Several gunshots were fired from a vehicle at the U.S. Embassy in Turkey on Aug. 20. A bullet hit a window but caused no fatalities. (Video: Reuters)

ISTANBUL — When gunmen opened fire on the U.S. Embassy in Ankara just before sunrise Monday, they struck a fortified guard booth but caused no injuries or other harm.

The shooting in the Turkish capital, however, posed a different kind of danger: threatening to aggravate a bitter feud between Turkey and the United States that has raged for weeks.

The dispute centers on Turkey’s refusal to release a detained American pastor and is the worst between the two NATO allies in decades. It has included tit-for-tat economic sanctions and recriminations between President Trump and President Recep Tayyip Erdogan.  
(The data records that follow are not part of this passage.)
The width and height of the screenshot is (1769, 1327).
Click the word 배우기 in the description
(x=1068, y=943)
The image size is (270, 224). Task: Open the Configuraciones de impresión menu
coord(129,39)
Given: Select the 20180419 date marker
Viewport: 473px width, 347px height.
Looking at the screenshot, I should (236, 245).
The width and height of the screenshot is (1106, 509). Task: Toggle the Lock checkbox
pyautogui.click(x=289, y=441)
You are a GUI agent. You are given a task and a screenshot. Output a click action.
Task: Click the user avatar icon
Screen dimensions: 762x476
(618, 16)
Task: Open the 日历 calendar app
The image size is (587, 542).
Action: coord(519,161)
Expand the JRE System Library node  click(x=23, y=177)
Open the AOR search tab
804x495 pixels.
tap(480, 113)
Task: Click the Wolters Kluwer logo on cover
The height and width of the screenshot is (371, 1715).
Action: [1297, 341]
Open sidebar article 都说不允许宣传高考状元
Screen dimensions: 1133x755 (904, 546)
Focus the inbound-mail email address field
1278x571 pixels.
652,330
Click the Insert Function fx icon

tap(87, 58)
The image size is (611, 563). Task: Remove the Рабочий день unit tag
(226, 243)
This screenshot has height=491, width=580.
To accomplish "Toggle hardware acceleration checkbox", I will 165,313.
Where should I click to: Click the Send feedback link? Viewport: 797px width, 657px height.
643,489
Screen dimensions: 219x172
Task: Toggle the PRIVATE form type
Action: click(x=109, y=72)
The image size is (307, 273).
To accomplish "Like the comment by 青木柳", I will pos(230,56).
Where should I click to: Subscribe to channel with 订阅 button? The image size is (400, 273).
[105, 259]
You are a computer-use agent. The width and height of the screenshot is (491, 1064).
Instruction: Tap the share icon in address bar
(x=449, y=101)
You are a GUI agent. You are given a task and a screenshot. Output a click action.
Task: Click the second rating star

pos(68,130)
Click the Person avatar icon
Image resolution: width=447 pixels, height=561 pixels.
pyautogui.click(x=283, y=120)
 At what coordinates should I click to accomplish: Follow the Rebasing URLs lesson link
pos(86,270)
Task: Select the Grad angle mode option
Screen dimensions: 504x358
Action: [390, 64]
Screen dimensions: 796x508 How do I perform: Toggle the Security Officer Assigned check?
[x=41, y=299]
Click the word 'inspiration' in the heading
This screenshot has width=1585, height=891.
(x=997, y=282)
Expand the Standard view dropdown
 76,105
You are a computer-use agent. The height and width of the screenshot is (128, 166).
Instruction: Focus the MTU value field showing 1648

On Monday, though, both sides appeared determined to prevent their feud from spiraling further. Turkish officials quickly condemned the shooting, with Ibrahim Kalin, a spokesman for Erdogan, writing on Twitter that the attack was “an open attempt to create chaos.” Foreign missions, he added, were “under the protection of the law.”

By Monday evening, Turkish authorities had announced the arrests of two suspects. A U.S. Embassy statement praised the “fast and professional” action of the Turkish government and police as well as “their support and protection,” in a rare moment of solidarity between two countries whose vitriolic arguments have reverberated around the globe.

Erdogan capitalizes on Trump’s effort to break and isolate Turkey

Tensions between the two sides escalated in early August, when the Trump administration sanctioned two top Turkish officials in retaliation for Ankara’s refusal to release the American pastor Andrew Brunson. Turkey is prosecuting Brunson on terrorism-related charges that U.S. officials have dismissed as ludicrous.

When Trump subsequently said he would double tariffs on Turkish steel, the announcement helped further weaken the faltering Turkish currency and raised fears that Turkey’s economic troubles could spread to global markets. 

Erdogan has reacted with defiance and directed public anger at the United States, accusing the Trump administration of interfering with Turkey’s judiciary and waging economic warfare. 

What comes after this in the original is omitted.